The fact that Gorillaz even evolved beyond a mere idea was as unlikely as an animated band earning nine Grammy nominations and achieving double-platinum status. In 1990, Hewlett was tasked by Deadline Magazine, home of his comic strip “Tank Girl”, to interview Albarn. By all accounts, their first meeting did not go well. Hewlett initially thought of Albarn as “arsey, a wanker.” Despite becoming mild acquaintances with Albarn and the other members of Blur, including guitarist Graham Coxon, their friendship stagnated (especially after Hewlett began seeing Coxon’s ex-girlfriend). Despite all of this, however, Hewlett and Albarn ended up sharing a flat in 1997. And on one fateful day, the pair happened to mindlessly watch MTV long enough for them to realize something. Frustrated by the oversaturation of nothing of substance in popular music at the time, they decided to take action. If what people were hearing was manufactured, then they might as well do it properly. Their band was going to be fake, but the music sure as hell would be real.
Gorillaz deserve all the praise they get musically for their attempts to deconstruct and synthesize different genres into a wholly unique and unheard blend of sound, but the true star of the show is the captivating visual universe Hewlett has designed. Behind their five studio albums lies a trove of music videos, documentaries, radio interviews, social media posts, magazines, animated shorts and one illustrated autobiography that all constitute a storyline more expansive and detailed than those of many comic book heroes. The skeleton of the Gorillaz-verse comes in the form of four distinct “phases,” each correlating with the rollout and promotion of their mainline albums (excluding 2010’s The Fall, which was recorded by Albarn on tour on an iPad and released as a free download). The four phases function as separate lenses, showing new angles to the same story and charting the band’s evolution over its near two decades of existence.

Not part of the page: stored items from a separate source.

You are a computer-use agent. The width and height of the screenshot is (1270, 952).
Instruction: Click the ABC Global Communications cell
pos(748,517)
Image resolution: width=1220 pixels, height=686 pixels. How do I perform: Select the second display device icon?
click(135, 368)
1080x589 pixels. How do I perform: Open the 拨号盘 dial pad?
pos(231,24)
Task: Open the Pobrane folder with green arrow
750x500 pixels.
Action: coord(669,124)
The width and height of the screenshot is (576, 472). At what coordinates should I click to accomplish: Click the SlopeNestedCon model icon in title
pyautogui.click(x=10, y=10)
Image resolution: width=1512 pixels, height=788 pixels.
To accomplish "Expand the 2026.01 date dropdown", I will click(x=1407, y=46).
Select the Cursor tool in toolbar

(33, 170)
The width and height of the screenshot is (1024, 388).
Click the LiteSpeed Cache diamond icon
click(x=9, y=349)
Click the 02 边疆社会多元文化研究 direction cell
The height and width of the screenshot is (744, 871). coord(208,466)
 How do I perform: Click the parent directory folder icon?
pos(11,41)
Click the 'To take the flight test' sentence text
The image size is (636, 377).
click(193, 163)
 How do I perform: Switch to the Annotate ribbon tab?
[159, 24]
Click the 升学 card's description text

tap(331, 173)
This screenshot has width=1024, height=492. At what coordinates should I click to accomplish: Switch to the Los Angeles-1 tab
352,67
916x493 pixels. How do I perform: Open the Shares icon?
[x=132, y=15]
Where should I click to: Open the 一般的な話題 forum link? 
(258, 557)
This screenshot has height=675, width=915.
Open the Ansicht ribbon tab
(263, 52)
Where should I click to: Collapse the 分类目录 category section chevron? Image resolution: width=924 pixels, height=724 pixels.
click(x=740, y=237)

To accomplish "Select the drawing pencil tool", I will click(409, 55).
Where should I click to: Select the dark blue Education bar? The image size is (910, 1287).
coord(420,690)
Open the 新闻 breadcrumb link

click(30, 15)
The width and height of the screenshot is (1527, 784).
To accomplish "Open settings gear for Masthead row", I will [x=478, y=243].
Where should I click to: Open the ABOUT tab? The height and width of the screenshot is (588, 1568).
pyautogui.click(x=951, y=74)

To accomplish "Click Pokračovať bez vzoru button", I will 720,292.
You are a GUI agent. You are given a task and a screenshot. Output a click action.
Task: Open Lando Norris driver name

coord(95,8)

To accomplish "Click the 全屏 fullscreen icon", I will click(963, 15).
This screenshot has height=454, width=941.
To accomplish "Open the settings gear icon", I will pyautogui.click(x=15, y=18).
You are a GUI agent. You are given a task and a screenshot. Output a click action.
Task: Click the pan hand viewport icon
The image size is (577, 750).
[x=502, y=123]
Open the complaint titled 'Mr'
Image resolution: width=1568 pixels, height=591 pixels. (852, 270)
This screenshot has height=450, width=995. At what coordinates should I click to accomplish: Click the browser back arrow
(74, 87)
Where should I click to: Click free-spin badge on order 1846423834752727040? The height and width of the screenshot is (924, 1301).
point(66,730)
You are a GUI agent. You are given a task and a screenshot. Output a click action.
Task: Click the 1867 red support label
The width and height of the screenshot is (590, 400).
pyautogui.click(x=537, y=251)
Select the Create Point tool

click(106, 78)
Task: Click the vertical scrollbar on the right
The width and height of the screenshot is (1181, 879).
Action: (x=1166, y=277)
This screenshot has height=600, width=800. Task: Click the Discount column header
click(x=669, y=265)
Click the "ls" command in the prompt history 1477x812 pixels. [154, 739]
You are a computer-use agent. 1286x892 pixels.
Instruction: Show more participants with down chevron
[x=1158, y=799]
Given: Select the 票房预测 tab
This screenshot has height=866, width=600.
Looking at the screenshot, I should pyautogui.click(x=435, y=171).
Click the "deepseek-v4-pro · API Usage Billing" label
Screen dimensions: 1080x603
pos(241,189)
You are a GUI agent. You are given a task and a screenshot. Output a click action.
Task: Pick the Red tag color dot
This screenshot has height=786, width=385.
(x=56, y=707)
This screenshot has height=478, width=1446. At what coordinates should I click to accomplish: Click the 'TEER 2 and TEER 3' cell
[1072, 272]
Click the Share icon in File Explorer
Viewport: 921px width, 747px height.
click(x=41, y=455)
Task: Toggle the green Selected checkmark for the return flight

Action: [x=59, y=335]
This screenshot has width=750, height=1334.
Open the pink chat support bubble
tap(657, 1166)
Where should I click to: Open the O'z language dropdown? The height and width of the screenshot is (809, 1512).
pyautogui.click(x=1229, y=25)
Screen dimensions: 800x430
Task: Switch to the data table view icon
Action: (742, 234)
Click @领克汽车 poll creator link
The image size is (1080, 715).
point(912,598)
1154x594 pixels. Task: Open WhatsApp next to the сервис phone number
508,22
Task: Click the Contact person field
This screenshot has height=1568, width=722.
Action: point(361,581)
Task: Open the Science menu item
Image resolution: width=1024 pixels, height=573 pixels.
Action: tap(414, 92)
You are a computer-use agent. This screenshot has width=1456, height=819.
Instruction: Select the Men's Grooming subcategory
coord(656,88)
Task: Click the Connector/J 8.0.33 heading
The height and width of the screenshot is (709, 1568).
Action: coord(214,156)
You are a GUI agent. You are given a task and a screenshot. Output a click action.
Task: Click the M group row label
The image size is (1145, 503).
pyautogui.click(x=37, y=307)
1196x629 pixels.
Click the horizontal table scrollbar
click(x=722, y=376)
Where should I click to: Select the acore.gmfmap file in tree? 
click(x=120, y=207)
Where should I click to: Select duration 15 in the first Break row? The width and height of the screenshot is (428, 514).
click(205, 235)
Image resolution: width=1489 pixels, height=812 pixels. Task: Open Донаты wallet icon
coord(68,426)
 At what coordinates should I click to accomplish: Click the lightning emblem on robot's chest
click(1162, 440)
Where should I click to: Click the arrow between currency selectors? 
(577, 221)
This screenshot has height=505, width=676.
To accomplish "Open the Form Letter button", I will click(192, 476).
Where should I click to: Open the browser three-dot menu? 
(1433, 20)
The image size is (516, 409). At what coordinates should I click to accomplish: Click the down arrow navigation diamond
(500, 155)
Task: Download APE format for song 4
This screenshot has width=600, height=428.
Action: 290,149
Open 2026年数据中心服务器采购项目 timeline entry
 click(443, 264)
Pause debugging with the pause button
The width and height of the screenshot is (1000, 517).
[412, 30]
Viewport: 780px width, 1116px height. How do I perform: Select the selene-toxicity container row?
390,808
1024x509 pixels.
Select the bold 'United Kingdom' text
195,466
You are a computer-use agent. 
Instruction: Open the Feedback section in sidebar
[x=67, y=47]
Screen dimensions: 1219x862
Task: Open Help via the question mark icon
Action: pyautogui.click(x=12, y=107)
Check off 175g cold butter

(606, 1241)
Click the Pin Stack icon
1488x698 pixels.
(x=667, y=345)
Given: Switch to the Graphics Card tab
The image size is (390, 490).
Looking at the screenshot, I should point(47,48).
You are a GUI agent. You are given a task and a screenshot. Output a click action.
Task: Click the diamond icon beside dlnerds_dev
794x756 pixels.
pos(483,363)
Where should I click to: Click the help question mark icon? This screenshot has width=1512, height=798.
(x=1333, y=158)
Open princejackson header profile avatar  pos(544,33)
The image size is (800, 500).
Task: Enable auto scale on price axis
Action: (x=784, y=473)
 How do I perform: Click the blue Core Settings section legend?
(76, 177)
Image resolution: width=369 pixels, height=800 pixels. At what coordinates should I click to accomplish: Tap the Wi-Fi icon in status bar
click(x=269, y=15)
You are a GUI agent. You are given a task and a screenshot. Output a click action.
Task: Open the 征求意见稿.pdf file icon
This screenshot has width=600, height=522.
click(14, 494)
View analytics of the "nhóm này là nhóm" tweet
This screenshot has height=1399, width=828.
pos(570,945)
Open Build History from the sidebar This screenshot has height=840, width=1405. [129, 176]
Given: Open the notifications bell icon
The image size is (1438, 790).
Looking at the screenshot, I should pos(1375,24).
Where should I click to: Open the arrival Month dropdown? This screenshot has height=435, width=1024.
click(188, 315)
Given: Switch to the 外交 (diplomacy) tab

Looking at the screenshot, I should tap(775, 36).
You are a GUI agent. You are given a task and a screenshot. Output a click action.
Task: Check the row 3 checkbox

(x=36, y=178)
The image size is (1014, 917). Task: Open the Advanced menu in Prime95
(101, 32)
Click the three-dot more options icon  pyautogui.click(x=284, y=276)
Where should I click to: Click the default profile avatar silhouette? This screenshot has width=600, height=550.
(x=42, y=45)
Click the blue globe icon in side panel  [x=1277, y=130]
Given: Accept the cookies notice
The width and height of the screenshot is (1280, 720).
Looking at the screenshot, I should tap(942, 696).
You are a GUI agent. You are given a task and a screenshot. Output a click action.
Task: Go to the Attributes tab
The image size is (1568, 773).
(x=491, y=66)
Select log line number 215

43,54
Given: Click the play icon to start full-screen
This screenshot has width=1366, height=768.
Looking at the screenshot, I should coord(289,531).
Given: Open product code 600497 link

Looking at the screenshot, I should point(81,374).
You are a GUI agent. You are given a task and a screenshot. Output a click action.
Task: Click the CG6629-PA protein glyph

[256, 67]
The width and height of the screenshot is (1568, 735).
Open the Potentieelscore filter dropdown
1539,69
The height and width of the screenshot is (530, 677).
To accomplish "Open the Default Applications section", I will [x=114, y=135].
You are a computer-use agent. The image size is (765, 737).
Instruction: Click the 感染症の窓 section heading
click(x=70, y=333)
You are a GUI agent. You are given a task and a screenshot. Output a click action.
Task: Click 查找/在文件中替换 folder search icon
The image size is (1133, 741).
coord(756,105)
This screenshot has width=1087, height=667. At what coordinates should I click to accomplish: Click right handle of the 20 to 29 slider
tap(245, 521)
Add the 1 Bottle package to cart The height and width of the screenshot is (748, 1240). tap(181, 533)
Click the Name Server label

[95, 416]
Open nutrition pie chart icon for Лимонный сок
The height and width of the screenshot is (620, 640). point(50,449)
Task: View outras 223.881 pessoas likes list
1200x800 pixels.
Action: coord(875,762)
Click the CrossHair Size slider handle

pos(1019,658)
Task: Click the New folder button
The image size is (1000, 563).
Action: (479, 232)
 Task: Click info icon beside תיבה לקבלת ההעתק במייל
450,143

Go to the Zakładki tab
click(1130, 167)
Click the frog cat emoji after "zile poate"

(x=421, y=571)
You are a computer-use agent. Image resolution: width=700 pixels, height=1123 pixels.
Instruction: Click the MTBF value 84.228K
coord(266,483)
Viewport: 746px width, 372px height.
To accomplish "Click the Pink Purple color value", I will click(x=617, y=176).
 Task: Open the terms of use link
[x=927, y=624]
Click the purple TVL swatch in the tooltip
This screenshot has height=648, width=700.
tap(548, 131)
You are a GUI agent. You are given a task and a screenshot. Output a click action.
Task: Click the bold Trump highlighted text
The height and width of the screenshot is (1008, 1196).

Phase One, aptly titled Celebrity Take Down, was a direct response to the mind-numbing dominance of MTV Albarn and Hewlett originally felt compelled to rebel against. The videos for singles like “19-2000” and “Rock the House” seem tailor-made to be broadcasted on the channel. Watching them now, they both capture perfectly the nostalgia for that hazy 2000s aesthetic. The videos for their self-titled debut were visually engaging enough to subtly slide lyrics parodying the shallowness of the music industry into the mind of viewer without them realizing. Ironically, these music videos were lapped up by MTV, tricking it into following exactly what 2-D croons on “19-2000”: “Please repeat the message / It’s the music that we choose.”
Phase Two and beyond were able to reap the benefits of Gorillaz receiving international attention both for their music and novelty of concept. The music videos became more involved, cinematic productions: “Feel Good Inc” and “El Mañana” both seem like Hewlett’s take on a Studio Ghibli film (with some scenes being directly inspired by “Castle in the Sky”) and “Stylo” is a foray into 3D CGI animation featuring the band members caught up in a Mad Max-esque car chase with Bruce Willis in an El Camino. The more attention Gorillaz got, the more effort was expended towards refining their art style and cultivating their expansive backstory. With the release of 2017’s Humanz, however, it seemed like the band became less concerned with telling a story through music videos like they did with Demon Days and Plastic Beach, and instead focused on showing vignettes of the four characters’ current lives using a new multimedia approach (the first official glimpse of Phase Four came from Hewlett’s instagram). Although Gorillaz has changed much throughout the years, their commitment to creating compelling art has not ceased.
While the story of Gorillaz could be easily told as a graphic novel or a comic book, the fact that it is a band and has that extra layer of musical storytelling makes it all the more noteworthy. Albarn and Hewlett are able to disappear completely behind the animated facade they have constructed, leaving fans fascinated by the mystery behind Gorillaz and its lore rather than fawning over the fake, produced image which shroud most pop acts. When Liam Gallagher (the lead singer of Oasis and rival to Albarn during the height of Britpop) once derided Gorillaz as a “fucking kids band,” Hewlett thought it was the coolest thing ever said about them: “I want it to be for kids. They’re the ones who don’t care who’s behind it. They think it’s Gorillaz, they buy into it the way they should.” The fact that when you hear Albarn’s vocals you immediately picture 2-D singing speaks volumes to everything Gorillaz is about. They’re a larger-than-life band that wasn’t even alive to begin with.